ACTIVITY: Please work out how many lines of this material include "will", and answer with that number by itself.

INPUT MATERIAL:
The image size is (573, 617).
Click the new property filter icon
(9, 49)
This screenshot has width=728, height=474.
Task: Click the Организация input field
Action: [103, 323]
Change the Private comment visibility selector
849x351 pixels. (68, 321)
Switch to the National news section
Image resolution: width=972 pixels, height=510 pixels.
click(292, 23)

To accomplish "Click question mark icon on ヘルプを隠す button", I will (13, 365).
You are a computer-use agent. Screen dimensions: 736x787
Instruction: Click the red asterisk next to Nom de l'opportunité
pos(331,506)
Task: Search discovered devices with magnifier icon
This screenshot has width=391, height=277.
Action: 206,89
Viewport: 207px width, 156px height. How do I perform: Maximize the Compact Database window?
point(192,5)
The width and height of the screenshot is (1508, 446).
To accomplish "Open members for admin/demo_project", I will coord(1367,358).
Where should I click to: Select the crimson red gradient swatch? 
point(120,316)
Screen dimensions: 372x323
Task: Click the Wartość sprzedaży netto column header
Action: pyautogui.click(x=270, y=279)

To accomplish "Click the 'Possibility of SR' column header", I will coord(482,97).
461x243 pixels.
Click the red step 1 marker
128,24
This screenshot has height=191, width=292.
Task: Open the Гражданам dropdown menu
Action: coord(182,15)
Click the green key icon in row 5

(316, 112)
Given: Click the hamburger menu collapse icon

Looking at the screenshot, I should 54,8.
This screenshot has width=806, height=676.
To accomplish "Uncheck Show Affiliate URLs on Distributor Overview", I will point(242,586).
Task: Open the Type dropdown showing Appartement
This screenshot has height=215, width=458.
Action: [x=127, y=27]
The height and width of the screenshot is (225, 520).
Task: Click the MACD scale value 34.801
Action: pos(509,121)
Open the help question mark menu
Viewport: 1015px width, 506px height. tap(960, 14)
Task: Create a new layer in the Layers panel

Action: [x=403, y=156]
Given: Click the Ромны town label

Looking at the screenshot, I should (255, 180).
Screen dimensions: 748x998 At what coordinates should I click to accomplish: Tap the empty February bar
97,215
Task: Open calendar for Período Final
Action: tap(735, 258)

TASK OUTPUT: 4